NEWS

  /  

May 12, 2009

Student Activities Fee to make up for sports funding shortfall

While budget shortfalls forced the physical education department to cut its $39,000 allocation to club sports, the deficit will be filled by a near-equivalent allocation funded by an increase in the Student Activities Fee (SAF), according to Student Government (SG) President and fourth-year Matt Kennedy.

“[Student Government] is trying to make sure that clubs have the capacity to function and put on the same number of events as they have this year,” Kennedy said.

SG will devote $36,000 to sports clubs out of the $83,000 increase to the SAF, which Kennedy said approximately matched the 4.5 percent increase in tuition announced earlier this month.

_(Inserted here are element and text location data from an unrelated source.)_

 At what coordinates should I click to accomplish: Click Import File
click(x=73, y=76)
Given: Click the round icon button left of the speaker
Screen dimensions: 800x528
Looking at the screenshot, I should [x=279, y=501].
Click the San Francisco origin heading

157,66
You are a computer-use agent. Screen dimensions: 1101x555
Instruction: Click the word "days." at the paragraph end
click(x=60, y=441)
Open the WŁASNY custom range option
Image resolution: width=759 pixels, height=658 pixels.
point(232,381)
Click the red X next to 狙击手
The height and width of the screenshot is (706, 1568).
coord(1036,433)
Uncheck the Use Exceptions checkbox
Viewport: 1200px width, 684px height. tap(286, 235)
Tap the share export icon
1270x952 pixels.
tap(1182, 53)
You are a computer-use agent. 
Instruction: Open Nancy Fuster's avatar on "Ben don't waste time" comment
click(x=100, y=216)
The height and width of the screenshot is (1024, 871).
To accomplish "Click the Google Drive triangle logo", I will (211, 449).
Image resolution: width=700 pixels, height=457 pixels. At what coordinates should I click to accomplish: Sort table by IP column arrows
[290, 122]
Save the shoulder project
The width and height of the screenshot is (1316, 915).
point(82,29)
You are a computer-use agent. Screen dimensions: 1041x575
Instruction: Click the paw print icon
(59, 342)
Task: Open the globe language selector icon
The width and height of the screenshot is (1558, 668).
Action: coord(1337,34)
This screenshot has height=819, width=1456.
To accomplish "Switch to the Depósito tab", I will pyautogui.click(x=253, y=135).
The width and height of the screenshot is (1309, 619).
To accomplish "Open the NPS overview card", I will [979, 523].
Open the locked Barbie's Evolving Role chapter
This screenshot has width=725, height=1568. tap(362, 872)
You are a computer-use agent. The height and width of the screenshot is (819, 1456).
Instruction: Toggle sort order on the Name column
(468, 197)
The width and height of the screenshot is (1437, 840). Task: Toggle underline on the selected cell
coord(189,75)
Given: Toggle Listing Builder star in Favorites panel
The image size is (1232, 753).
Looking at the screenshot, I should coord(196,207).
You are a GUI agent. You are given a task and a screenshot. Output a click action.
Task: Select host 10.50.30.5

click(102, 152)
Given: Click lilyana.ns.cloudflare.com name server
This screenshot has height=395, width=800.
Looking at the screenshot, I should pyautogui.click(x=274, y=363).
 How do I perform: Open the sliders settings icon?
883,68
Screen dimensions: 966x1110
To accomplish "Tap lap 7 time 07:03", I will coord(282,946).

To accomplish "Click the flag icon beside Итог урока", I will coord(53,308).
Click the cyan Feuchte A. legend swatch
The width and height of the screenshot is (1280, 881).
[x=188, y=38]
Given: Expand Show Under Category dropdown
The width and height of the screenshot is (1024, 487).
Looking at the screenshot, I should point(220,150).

Combined with the $61,000 they already receive annually from the SAF, sports clubs’ operating budget will total $97,000, which is $3,000 less than this year’s allocation.

Sharlene Holly, director of student activities, advised SG on their budget planning. “The decrease [in funding] will not be insignificant,” she said, “but groups should still be able to continue their primary functions.” Additional funds might become available “if any of the funding bodies—most notably [the Student Government Finance Committee]—have a surplus at the end of the year,” she said.

Such a funding formula is expected to be temporary, Bill Michel, assistant vice president for Student Life said.

“We agreed that it made sense to list the additional support as a temporary item,” Michel said, “so that the allocation could be reviewed in future years when the economic climate improves.”

Kennedy echoed the sentiment. “We’re hoping that it will be temporary—as the downturn goes up, we can return to normal,” he said.

Anxieties about funding for extracurriculars have risen in light of the economic slowdown, with several of the University’s peer institutions cutting back on club and varsity sports. Most notably, MIT cut eight of its 41 varsity teams as part of an effort to cut spending by 15 percent in the next three years.